◆ **CHALLENGE**
Reproduce the material below verbatim, line for line, omitting the pictures.

◆ **A block of data**
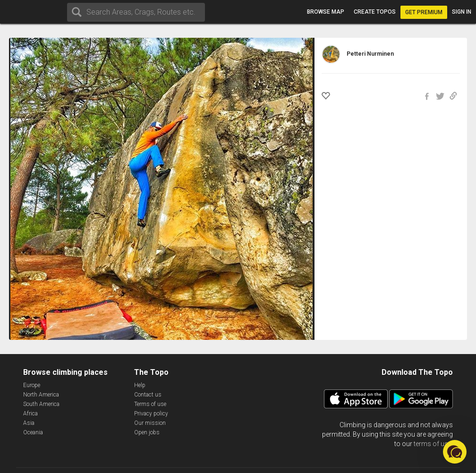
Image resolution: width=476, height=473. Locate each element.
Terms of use (150, 404)
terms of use (433, 444)
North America (41, 395)
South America (41, 404)
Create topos (374, 12)
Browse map (325, 12)
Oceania (33, 432)
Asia (29, 423)
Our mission (150, 423)
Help (140, 385)
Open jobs (147, 432)
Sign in (461, 12)
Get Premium (424, 12)
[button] (455, 452)
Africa (30, 414)
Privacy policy (151, 414)
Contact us (148, 395)
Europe (32, 385)
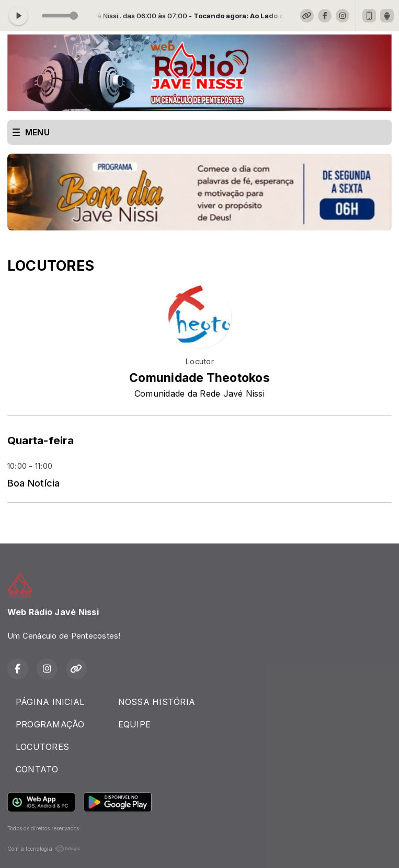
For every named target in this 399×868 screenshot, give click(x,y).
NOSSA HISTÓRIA (156, 702)
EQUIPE (134, 724)
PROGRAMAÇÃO (50, 724)
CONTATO (37, 769)
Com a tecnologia (44, 849)
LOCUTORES (42, 747)
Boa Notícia (33, 483)
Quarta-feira (40, 440)
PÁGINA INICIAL (50, 702)
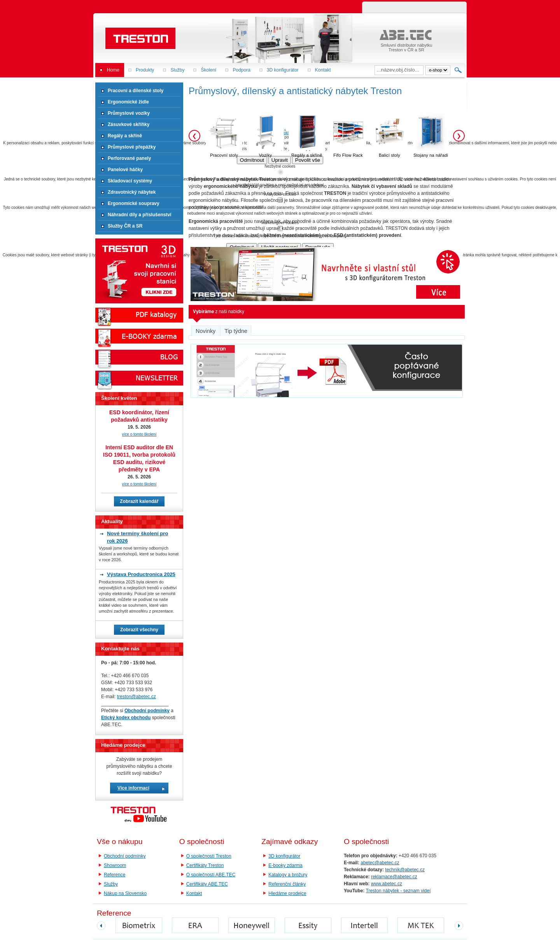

◆ **EXERCISE RESPONSE**
Image resolution: width=476, height=473. Locate each element.
Terms of use (150, 404)
terms of use (433, 444)
North America (41, 395)
South America (41, 404)
Create topos (374, 12)
Browse map (325, 12)
Oceania (33, 432)
Asia (29, 423)
Our mission (150, 423)
Help (140, 385)
Open jobs (147, 432)
Sign in (461, 12)
Get Premium (424, 12)
[button] (455, 452)
Africa (30, 414)
Privacy policy (151, 414)
Contact us (148, 395)
Europe (32, 385)
For every named target in this 399×868 screenshot, give click(x,y).
NOSSA HISTÓRIA (156, 702)
EQUIPE (134, 724)
PROGRAMAÇÃO (50, 724)
CONTATO (37, 769)
Com a tecnologia (44, 849)
LOCUTORES (42, 747)
Boa Notícia (33, 483)
Quarta-feira (40, 440)
PÁGINA INICIAL (50, 702)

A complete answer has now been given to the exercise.